== Segment start ==

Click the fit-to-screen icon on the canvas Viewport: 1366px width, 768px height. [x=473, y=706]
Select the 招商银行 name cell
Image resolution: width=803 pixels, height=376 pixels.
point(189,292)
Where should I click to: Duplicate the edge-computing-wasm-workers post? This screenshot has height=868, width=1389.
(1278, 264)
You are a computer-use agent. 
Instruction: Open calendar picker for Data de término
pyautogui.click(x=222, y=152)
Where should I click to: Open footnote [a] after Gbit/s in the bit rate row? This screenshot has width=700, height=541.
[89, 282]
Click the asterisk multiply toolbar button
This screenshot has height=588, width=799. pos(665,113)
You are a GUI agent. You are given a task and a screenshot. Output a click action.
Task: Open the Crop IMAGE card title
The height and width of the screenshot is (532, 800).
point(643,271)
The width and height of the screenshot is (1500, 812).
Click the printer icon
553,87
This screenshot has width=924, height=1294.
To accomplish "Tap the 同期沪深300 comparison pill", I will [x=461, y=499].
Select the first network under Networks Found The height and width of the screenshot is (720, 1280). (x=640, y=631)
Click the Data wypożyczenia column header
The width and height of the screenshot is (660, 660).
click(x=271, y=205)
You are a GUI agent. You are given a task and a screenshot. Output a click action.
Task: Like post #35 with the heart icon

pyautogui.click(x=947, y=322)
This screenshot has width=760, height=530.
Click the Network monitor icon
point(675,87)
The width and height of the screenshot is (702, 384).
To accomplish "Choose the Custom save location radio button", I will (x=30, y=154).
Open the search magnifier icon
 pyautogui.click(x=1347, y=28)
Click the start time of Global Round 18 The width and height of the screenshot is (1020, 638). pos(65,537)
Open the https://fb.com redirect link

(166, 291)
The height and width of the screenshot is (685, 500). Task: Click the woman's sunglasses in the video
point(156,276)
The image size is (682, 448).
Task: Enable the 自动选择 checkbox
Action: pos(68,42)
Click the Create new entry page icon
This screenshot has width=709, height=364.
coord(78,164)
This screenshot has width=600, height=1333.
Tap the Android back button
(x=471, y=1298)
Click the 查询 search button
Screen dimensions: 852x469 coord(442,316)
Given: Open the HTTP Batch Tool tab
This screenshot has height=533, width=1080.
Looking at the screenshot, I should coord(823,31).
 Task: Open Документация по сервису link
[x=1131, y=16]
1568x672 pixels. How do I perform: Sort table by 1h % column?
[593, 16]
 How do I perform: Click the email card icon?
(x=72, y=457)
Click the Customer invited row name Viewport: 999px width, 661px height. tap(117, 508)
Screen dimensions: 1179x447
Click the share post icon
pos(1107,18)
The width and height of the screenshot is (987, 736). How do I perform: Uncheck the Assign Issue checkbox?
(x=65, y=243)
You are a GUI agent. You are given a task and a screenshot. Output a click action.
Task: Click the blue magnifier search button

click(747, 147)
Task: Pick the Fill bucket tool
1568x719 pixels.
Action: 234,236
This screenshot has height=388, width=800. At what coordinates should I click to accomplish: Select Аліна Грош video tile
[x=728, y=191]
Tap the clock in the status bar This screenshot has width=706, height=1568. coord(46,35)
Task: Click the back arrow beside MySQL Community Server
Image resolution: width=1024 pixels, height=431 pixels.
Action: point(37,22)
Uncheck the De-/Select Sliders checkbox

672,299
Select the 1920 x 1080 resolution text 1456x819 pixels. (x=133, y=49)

== Segment end ==

* Goal of the exercise:
Determine how many lines of this listing contain "will", and give only the number.

* Output of the exercise:
2